La bondad que camina

Autor:

Ana María Domínguez Cruz

De las galletas dulces de las que hablé en estas páginas el 29 de diciembre de 2010 me acuerdo con frecuencia, cada vez que la bondad se me presenta espontáneamente, sin esperarla. En aquella ocasión, en que un muchacho les regalara a un par de desconocidas algunas de las galletas de la bolsa que recién había comprado al percatarse de que salíamos hambrientas del trabajo —¿te acuerdas, Alina Perera Robbio?— nos pareció un gesto dadivoso y completamente desinteresado. Un ejemplo de que siempre hay quien tiende su mano sin esperar nada a cambio.

Años después vuelvo a estas líneas para que mi monedero y un celular sean el pretexto para reafirmar la tesis de que siempre podemos ayudarnos noblemente. Los sucesos, y de antemano ofrezco disculpas por no preguntar los nombres de los protagonistas, merecen multiplicarse porque coexistir en sociedad merece, en gran medida, de la bondad.

Por orden cronológico, un poco distante en la fecha, comienzo por el monedero, cuya ausencia detecté a la mañana siguiente de haberlo perdido. Y recordando la ruta que tuve la noche anterior, volví a uno de los lugares, donde me extendieron un papel con un número de teléfono para que llamara a quien se lo había encontrado e imaginó que tal vez yo podía volver a buscarlo. La misma noche tocó en la puerta de mi casa para devolverlo, guiándose por la dirección del carné de identidad, y nadie había para abrir la puerta. Ahí estaba yo entonces, llamándolo a su casa, anotando sus coordenadas para recoger mi monedero.

A la casa de este buen hombre fui y recuperé, ya se sabe, el aliento, porque tramitar carnés, tarjetas magnéticas, turnos médicos, licencias… todo ello es realmente lo preocupante. ¿Que es lógico que se devuelva lo que se encuentra? Sí, lo es; es una verdad de Perogrullo, pero no todas las historias similares tienen un final feliz como este.

Días atrás, ante la inminencia de salir a una cobertura periodística y todavía encontrarme en el Banco, necesité llamar por teléfono para informarlo. Al no disponer del teléfono celular y no visualizar un teléfono público, pedí a una señora que salía del cajero automático, por favor, llamar a mi jefe con 99, para no afectarle su crédito. Lo hice, pero realmente esa llamada no bastaría para coordinar bien todo, y como la señora cruzó la calle y se fue, minutos después le pedí el mismo favor a un señor.
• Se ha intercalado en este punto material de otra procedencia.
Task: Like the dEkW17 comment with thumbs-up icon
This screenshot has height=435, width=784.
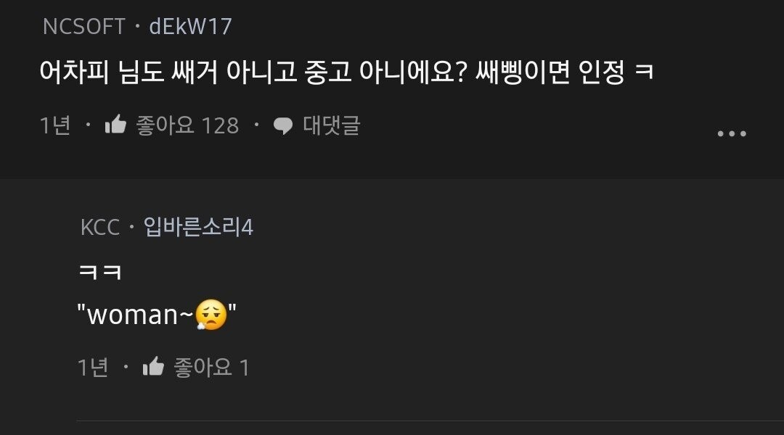Action: tap(115, 125)
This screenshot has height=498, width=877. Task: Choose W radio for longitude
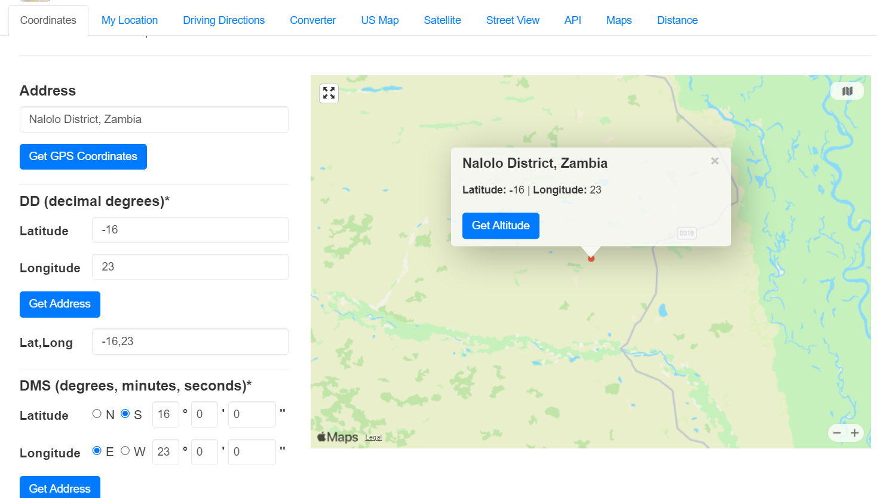click(x=125, y=451)
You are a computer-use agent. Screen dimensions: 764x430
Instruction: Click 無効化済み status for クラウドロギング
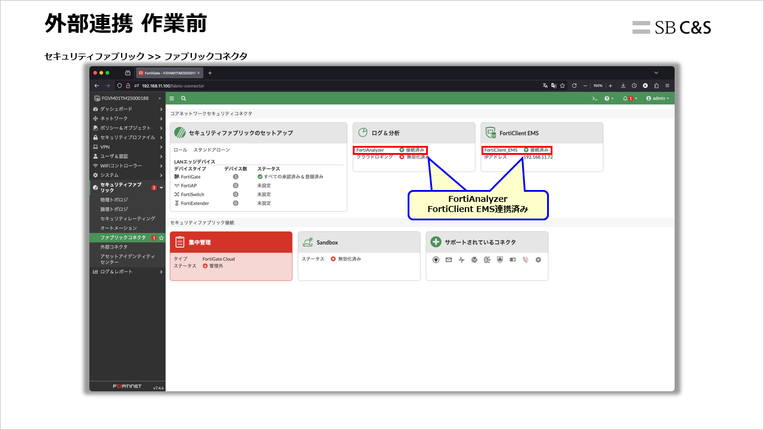(x=417, y=157)
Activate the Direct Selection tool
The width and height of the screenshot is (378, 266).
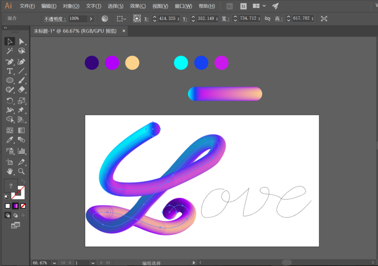(x=21, y=42)
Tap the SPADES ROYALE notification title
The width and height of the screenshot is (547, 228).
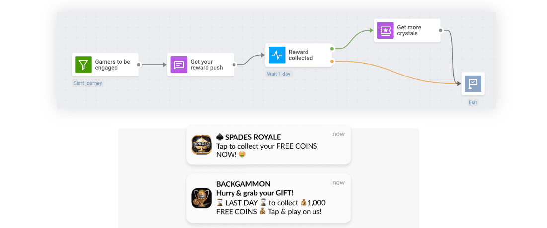pyautogui.click(x=253, y=137)
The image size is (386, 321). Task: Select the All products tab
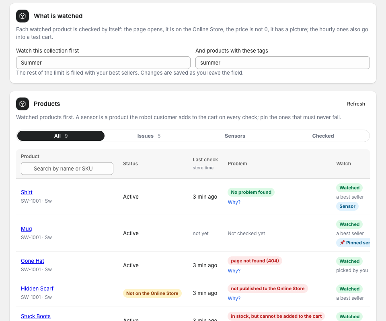click(x=61, y=136)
Ya van dos gestos solidarios. Sin embargo, mi sorpresa fue mayor cuando un rato después, parada en la esquina a la espera del carro que me recogería, aquella señora viene hacia mí para decirme que le habían llegado SMS a su número y llamadas que seguramente yo debía saber, para aclararme algo de mi gestión, y ella entonces dejó de montarse en la guagua que esperaba para hacérmelo saber.
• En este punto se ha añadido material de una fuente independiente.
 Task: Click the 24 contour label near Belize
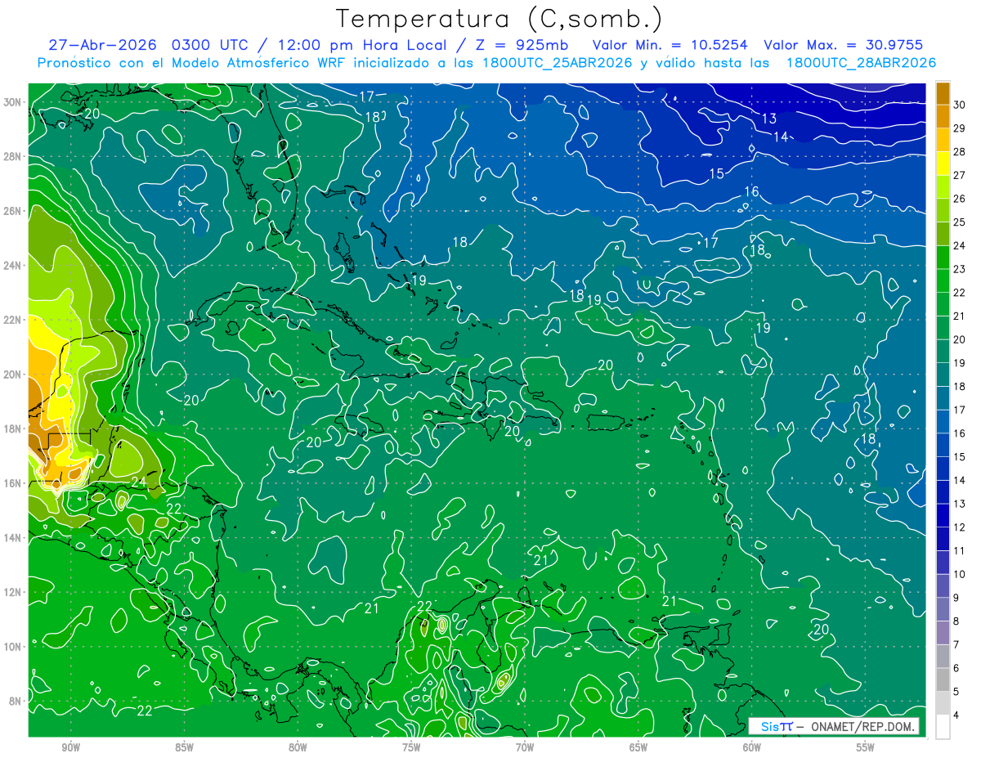(139, 482)
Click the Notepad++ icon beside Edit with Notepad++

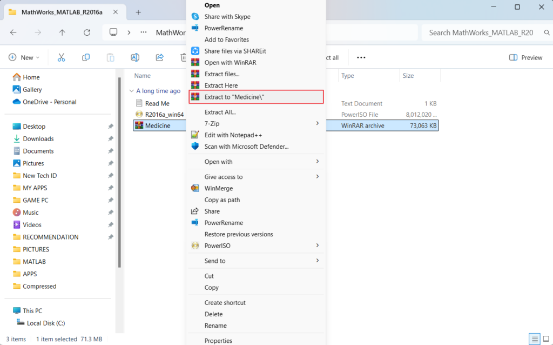click(194, 135)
Parecen anécdotas muy simples, cuentos de camino, vivencias intrascendentes. ¿Cuántos sucesos parecidos no puede vivir alguien a diario? Créanme que en mi caso, no muchos. Por eso me reconforta sentir esa alegría indescriptible cuando percibo que ayudar al otro puede ser posible, sin maldad ni interés.

Cuando soy beneficiada, como cualquiera, de esa misma bondad que puedo yo cederle en algún momento a alguien, me siento feliz. Me quedo con las «gracias» recibidas y la sonrisa complacida. La diferencia radica en que, como periodista, puedo publicar mis buenas experiencias. Solo quiero que se multipliquen.